Emplissez vos cœurs de courage pour suivre vos rêves, même lorsque le chemin est incertain.
Abbaye – chambre minuscule – Journal d’Aurélie – 7h00
Cinq heures. Les cloches sonnent. Le premier appel à la prière de la journée. Déjà trois jours que je suis ici. Je n’arrive plus à me rendormir. Elles sonnent et résonnent comme un écho. Vont-elles se taire ? Je me couvre la tête à l’aide de l’oreiller, histoire d’étouffer les sons. En vain. – Lève-toi ! me souffle ma conscience. Profite de l’aube, de la douceur de l’air, des couleurs extraordinaires que t’offre le ciel, du chant des oiseaux. Mets ton nez dehors ! J’enfile rapidement un jean, un tee-shirt et un gilet. Les jardins de l’abbaye s’étendent sur plusieurs centaines de mètres. La rosée sur les plantes médicinales m’offre un chapelet de fragrances différentes. J’erre entre les allées pendant une bonne demi-heure. Une paix m’envahit. Mes pas me guident vers la chapelle. J’entre sans bruit. Ils sont là debout, côte à côte, un missel à la main. Je ferme les yeux et j’écoute religieusement le Salve Régina. Toutes mes sombres pensées, mes noirs désespoirs s’envolent. Je le distingue. Il m’aperçoit, m’adresse un signe de tête accompagné d’un léger sourire. Les chants continuent d’adoucir les tumultes de mon esprit et quelques larmes s’échouent le long de mes joues. Je suis assise au fond de la chapelle, les yeux fermés.
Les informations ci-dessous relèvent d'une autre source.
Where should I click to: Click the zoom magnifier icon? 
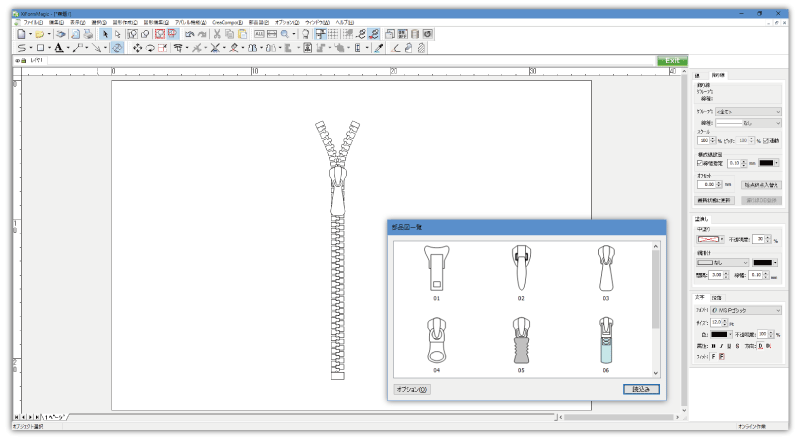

Une main sur mon épaule me fait sursauter.
– Aurélie ! L’office est terminé depuis 10 mn.
– Pardon ? Oh je suis désolée ! Je ne m’en étais pas rendu compte. C’était tellement beau ! Comme une éternité vide de turbulence.
Je sens dans son regard comme de l’étonnement, presque de la surprise. Peut-être ai-je rêvé ?
Tout en me décochant un sourire énigmatique, il m’entraîne vers la cour.
– J’ai parlé à l’abbé Albert de votre désir de participer aux besognes de notre communauté. Vous travaillerez avec moi à l’herboristerie.
Mon cœur dans ma poitrine s’affole. Je ne m’y attendais pas un seul instant. Lorsque je lui ai fait part que l’oisiveté me pesait, je pensais que mes futures attributions se feraient dans les cuisines ou au secrétariat ou encore dans la tenue de leur blog. Nous serons donc ensemble une bonne partie de la journée.
– Quand commençons-nous ?
Il me semble que ma voix tremble. Je croise ses yeux d’un bleu intense. Il ne porte pas ses lunettes ce matin.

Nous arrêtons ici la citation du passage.